I tried looking at the positives. I wasn’t a Cleveland or Buffalo fan, cities that have suffered in multiple sports for decades. I also realized the Tigers would be back. They still have most of their team, and are only getting rid of players that weren’t good anyway. Maybe I could get by this offseason.
But then I looked at the negatives, I wasn’t a New York or Boston fan, cities that seem to find championships everywhere they look. I also thought about the Tigers in a negative way. Detroit clinched the division on the third-to-last day of the season. It’s not easy going to the playoffs. What if they don’t make it?
Again, that’s what sports do. They make you think about what could’ve been, and make you think that there are fans that are worse off. That’s what we as fans sign up for.
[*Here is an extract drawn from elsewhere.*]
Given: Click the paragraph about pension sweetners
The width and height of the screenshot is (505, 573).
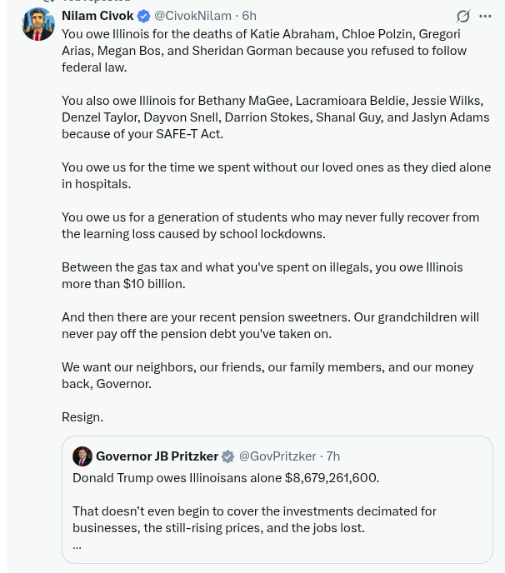Looking at the screenshot, I should tap(270, 325).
We try to find a getaway from all that’s happening in the world, forget about the stresses of homework, jobs, or trying to digest the burrito you just consumed in a rapid amount of time and watch these super-human people perform at what they do best. We know as fans the chances of our team winning it all are small, and even some fans know before the first game starts that they’re out of the race. But we keep coming back. One day, our team will win. (Yes Cubs fans, I’m talking to you guys too.) That’s what makes us sports fans. We’ll always believe.
That’s what I had to remind myself. When my dad texted me apologizing about the series the following morning, I told him there was always next year. “Spoken like a true sports fan,” he texted. That’s what I was, like everyone else. Just being a sports fan, hoping that one season, one year, all of the waiting, disappointment and coming so close but still getting nothing, will be worth it.